No total, atualmente 14 escolas de Vila Velha são atendidas pelo projeto de robótica educacional. A meta é chegar a 30 escolas em 2020. Nas instituições contempladas, a robótica funciona no contraturno, com turmas de até 15 estudantes. “Do rural ao urbano, da beira de chão à beira de praia, a proposta da prefeitura é ampliar para todo o ensino fundamental”, explica a professora.

Cida cuida da parte pedagógica para a formação dos professores e da metodologia de ensino da robótica para os alunos.

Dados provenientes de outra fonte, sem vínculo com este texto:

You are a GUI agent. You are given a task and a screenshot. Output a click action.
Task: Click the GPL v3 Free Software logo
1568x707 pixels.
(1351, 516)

Ela veio até Rio Grande acompanhar 26 estudantes das oito equipes que participaram do Robótica 2019. Dessas, duas equipes são formadas exclusivamente por meninas e ganharam bolsa do CNPq no ano passado. Cálculo de IMC e recomendações nutricionais, semáforo inteligente, sistema automatizado para o reuso de água e uso de energia elétrica em escola pública, trena inteligente, alternativa para redução do lixo nos oceanos e robô para auxiliar na coleta seletiva foram alguns dos projetos que as equipes de Vila Velha apresentaram no evento.

No grupo do Espírito Santo as meninas são maioria e o sentido de cooperação predomina. “No nosso universo, meninos e meninas estão se aliando bem. Não temos conflitos [de gênero] ainda. O que tenho percebido é que estamos conseguindo influenciar um pensamento sobre futuro, já temos meninos e meninas no oitavo e nono ano pensando carreira. Eles estão vivendo a universidade hoje e já estão pensando ‘eu quero trabalhar com isso’, é uma nova perspectiva. Essas escolas, com a robótica, estão oferecendo outros caminhos”, considera a professora.